Empirical scRNA-seq data

We analyzed two different scRNA-seq datasets, namely HSPCs data and pancreatic cells data. HSPCs data and pancreatic cells data represent cells showing lineages relationship and cells showing distinct clusters, respectively. The HSPCs data are single-cell transcriptome data of FACS sorted CD34+ cells from human bone marrow mononuclear cells, accessible in the national genomics data center (HRA000084) and described in our previous study5. The pancreases cells data contains   10,000 single-cell transcriptomes with 14 distinct cell clusters, download from GEO (GSE84133)28.

Competitive methods

Nine competitive methods, namely scDeepCluster, DCA, scVI, PCA, Ivis, SAUCIE, scGNN, ZINB-Wave, and PHATE, were compared with scGAE. Among these methods, scDeepCluster, DCA, scVI, Ivis, scGNN, and SAUCIE are deep learning based and showed the greatest potential.

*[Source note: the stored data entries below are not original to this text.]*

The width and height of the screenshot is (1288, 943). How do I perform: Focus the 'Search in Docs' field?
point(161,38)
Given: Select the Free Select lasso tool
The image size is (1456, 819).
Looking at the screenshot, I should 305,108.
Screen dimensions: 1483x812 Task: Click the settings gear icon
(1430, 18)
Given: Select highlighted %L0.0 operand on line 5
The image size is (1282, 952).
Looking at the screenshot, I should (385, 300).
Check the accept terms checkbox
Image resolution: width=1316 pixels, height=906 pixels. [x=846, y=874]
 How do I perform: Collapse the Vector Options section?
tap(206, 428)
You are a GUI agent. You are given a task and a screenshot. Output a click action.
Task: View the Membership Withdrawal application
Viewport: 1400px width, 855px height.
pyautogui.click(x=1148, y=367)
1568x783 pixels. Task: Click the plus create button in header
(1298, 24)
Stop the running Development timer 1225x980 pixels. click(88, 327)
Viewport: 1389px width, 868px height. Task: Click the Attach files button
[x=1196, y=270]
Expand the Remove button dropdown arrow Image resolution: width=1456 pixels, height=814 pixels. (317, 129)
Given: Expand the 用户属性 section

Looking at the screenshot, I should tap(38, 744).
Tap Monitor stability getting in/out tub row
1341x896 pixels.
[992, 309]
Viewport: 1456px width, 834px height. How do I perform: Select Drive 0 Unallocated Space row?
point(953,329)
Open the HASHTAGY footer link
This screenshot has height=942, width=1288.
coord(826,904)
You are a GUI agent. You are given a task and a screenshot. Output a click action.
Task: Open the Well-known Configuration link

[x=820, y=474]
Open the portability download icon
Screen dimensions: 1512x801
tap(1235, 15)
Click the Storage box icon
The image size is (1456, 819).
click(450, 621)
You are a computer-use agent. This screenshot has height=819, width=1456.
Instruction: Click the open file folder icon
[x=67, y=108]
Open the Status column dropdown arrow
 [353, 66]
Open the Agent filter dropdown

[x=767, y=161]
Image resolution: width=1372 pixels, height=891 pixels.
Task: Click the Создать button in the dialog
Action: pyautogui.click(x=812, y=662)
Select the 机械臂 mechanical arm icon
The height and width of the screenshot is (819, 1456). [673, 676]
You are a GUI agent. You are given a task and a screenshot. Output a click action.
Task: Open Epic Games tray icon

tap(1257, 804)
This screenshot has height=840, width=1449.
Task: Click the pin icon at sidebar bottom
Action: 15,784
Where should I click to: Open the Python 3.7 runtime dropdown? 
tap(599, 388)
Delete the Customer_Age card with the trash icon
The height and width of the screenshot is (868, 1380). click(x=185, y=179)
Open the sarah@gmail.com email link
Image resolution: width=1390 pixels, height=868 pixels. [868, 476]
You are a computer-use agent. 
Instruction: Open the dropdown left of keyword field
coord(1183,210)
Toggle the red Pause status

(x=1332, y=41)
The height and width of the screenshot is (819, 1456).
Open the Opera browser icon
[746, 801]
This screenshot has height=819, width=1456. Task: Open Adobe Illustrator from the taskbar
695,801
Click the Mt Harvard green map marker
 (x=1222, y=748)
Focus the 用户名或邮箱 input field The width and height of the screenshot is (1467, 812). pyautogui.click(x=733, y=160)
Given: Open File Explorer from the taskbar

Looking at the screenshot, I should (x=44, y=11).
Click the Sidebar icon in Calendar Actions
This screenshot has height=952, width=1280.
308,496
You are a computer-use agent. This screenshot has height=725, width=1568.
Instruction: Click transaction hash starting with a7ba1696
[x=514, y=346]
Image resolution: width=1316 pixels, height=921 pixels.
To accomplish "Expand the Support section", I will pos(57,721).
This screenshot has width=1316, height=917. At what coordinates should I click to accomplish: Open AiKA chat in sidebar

These methods usually generate hidden variables for downstream analysis, including visualization, clustering, and trajectory inference. The raw count matrix was used as input for DCA, scVI, scGNN, ZINB-WaVE and scDeepCluster. For methods that take normalized data as input (scGAE, SAUCIE, PCA, Ivis, and PHATE), scTransform was used for data preprocessing. Each software was run following its manual and with default parameters. For SAUCIE, Ivis, and DCA, we first performed PCA to reduce the dimension to 100, 50, and 32 PCs, respectively. Ivis, SAUCIE, and PHATE directly generate the 2-dimensional embeddings. The cell clustering and trajectory inference were performed on the two-dimensional embeddings. scGNN and ZINB-Wave generated 128 and 10 dimensional embeddings. Both scGAE and PCA embedded simulated data to ten dimensions and embedded empirical data to 20 dimensions due to the complex structure of the empirical data. We performed tSNE to visualize data for these methods.